In the records below, find the line containing "Screen dimensions: 787x499" and restate it and all lines after it exactly, through the last line.

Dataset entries
======
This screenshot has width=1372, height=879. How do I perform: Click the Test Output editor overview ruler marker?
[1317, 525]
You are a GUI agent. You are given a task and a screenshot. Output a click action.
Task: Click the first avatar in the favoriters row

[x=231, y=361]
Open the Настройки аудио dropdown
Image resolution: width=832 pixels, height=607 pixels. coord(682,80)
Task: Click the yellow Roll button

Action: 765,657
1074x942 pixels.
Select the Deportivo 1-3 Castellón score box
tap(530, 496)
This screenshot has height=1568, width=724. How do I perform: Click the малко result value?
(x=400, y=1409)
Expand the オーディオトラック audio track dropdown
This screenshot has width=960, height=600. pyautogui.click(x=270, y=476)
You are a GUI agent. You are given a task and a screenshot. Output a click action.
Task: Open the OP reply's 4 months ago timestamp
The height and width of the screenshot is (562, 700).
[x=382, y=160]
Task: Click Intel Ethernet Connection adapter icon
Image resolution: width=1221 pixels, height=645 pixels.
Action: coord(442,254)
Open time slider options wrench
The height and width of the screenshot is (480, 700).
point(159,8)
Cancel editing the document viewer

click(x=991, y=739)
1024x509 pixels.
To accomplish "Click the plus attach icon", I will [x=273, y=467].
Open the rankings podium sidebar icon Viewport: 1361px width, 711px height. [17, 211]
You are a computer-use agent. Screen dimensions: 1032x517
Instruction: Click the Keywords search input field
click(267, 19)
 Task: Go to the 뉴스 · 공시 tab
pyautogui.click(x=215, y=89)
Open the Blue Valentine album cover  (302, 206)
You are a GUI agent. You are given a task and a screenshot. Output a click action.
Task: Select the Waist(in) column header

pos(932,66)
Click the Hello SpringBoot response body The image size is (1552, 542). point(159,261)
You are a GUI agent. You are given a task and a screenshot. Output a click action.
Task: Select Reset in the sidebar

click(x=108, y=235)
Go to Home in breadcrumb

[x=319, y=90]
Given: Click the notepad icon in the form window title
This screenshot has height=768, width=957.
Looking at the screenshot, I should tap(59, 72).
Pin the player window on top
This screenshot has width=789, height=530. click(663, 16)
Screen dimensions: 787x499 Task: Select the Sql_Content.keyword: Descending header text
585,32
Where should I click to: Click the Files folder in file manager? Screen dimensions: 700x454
======
▶ [Answer area]
Screen dimensions: 787x499 Task: Select the Sql_Content.keyword: Descending header text
585,32
Where should I click to: Click the Files folder in file manager? Screen dimensions: 700x454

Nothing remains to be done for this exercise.